Wednesday, June 10, 2015

Listening to Prestige Part 118: Sonny Rollins

When it comes to ballads as a vehicle for modern jazz, it's hard to beat the standards from the Great American Songbook, and maybe not advisable to try. That's why Sonny Rollins's original composition, "Silk 'n' Satin," on this session, is so stirring. It has the passion and the melodic beauty to stand comparison to Kern or Porter or Gershwin, and given that it's the work of one of our great improvisers, it leaves room for some beautiful improvisation by Rollins, Kenny Dorham, and Elmo Hope.

All of the cuts from this session are Rollins originals, and they cover a lot of territory. "Movin' Out" and "Swinging for Bumsy" are blistering bebop excursions, then the beautiful ballad, and finally the midtempo "Solid."

Dorham and Hope are right with Rollins all the way through, and that takes some doing, because all of the solos are seriously inventive throughout. "Movin' Out" is a succession of rapid-tempo solos, starting with Sonny, and these guys aren't just answering each other, they're answering themselves, playing off their own ideas and finding new directions within each solo. Elmo Hope is the perfect piano player to keep pace and create his own complex improvisations.

In "Swinging for Bumsy," they keep the fire going, ratcheting up the tempo another notch, and this time using short unison bursts to transition from one solo to the next. Art Blakey, due to an equipment malfunction, was playing without his high-hat cymbals that day, which for a bebop drummer is like a spitball pitcher being cut off from his slippery elm, but it doesn't slow him down, and he contributes a powerful solo on "Swinging for Bumsy."

Hope is deep and expressive on his ballad solo, and it's one of the emotional highlights of the session.

Rollins and Dorham only play one extended unison part, on the "Solid" head, but they're never far apart. They would come together again two years later as part of the revamped Max Roach Quintet, after the death of Clifford Brown.

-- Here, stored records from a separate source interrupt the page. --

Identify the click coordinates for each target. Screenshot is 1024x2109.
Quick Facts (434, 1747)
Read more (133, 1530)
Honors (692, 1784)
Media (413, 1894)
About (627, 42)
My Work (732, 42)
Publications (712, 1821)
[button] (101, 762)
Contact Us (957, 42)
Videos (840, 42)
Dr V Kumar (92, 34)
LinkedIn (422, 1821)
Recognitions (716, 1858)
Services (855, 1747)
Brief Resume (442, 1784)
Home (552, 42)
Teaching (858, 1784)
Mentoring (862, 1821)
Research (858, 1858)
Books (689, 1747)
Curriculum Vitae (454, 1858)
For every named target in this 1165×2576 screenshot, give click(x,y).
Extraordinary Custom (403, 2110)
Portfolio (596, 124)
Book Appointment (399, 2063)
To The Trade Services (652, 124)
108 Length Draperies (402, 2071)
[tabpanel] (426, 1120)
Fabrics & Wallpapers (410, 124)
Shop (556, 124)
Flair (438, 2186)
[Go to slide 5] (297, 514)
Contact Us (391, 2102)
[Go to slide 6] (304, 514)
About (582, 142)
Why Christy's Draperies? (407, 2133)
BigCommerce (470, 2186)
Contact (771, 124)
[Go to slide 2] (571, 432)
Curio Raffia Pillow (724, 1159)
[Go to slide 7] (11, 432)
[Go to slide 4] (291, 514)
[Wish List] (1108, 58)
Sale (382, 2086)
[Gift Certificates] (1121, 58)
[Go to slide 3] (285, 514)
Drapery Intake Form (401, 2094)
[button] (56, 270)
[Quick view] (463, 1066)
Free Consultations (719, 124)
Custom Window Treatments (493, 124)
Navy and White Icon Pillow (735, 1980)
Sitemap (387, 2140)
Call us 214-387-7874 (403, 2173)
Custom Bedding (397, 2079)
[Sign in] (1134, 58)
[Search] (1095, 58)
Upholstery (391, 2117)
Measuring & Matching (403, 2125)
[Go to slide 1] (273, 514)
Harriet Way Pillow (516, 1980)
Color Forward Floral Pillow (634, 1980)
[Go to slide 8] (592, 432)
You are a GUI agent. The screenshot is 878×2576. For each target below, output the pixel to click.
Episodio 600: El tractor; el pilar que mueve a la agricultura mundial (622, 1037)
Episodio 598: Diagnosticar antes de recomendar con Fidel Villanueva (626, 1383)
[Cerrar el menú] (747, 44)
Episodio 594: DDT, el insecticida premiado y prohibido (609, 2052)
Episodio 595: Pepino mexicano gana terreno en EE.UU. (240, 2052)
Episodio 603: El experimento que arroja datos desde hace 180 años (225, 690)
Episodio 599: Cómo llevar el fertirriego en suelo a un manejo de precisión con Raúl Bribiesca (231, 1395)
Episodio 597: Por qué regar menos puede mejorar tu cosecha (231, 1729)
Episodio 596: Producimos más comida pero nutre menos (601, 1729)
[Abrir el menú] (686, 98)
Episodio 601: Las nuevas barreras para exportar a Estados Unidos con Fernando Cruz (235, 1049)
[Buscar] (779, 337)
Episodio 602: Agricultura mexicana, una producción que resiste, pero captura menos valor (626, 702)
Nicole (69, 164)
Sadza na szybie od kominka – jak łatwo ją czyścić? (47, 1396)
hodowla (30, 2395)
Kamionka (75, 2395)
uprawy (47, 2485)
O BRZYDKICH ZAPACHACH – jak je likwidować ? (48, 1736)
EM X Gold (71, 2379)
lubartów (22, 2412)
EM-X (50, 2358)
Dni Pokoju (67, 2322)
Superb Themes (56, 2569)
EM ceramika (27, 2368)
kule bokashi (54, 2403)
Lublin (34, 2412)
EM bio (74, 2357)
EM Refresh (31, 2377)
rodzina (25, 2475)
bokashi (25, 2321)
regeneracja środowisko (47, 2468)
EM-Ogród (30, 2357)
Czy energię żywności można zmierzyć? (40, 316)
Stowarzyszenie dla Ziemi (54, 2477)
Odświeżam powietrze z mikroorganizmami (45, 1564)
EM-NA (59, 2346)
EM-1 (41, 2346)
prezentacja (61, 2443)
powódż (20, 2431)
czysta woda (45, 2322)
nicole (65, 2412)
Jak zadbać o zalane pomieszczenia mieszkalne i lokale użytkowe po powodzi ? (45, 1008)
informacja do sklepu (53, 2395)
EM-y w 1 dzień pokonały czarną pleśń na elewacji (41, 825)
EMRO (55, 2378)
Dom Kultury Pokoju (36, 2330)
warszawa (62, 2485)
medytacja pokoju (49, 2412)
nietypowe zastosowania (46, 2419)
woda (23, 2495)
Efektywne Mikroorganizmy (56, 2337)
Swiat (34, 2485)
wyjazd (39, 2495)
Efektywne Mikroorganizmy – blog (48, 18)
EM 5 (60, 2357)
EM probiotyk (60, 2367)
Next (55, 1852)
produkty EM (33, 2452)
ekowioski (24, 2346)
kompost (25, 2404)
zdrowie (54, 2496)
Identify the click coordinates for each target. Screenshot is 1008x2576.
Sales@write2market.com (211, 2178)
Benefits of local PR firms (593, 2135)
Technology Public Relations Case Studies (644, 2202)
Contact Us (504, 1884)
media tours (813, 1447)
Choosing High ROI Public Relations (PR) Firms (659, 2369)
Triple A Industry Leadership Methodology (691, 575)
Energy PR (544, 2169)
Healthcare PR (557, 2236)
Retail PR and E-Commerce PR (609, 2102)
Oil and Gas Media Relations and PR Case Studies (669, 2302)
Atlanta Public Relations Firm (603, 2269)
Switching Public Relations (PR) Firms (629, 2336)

Dorham and Hope both died young. Hope, one of the most adventurous and experimental players and composers of the bebop era, survived (particularly worthy of mention with today's headlines being what they are) being shot by a cop as a teenager. Throughout much of his life he battled heroin addiction, and it finally beat him. Dorham died of a kidney disease.

I had thought of both Dorham and Hope as sort of second generation beboppers, coming along in the 50s and 60s, but in fact they were both there from the beginning. Dorham joined Mercer Ellington's band in 1945, at age 21, then followed Dizzy Gillespie as the lead trumpeter in Billy Eckstine's famous band, and from there moved on to Gillespie's band. By the time he made these recordings with Sonny Rollins, he had played with Sonny Stitt, Fats Navarro, Lionel Hampton, Mary Lou Williams and J. J.
Johnson, and had had an extended stint with Charlie Parker.

J. R. Monterose, who played with Dorham on his classic 'Round about Midnight at the Cafe Bohemia album, told me that Dorham was the best leader he had ever played with.

These were released on a 10-inch LP titled Sonny Rollins Quintet featuring Kenny Dorham, and on a 12-inch titled Moving Out, which added the "g" to the first word, and added an extended jam featuring Thelonious Monk.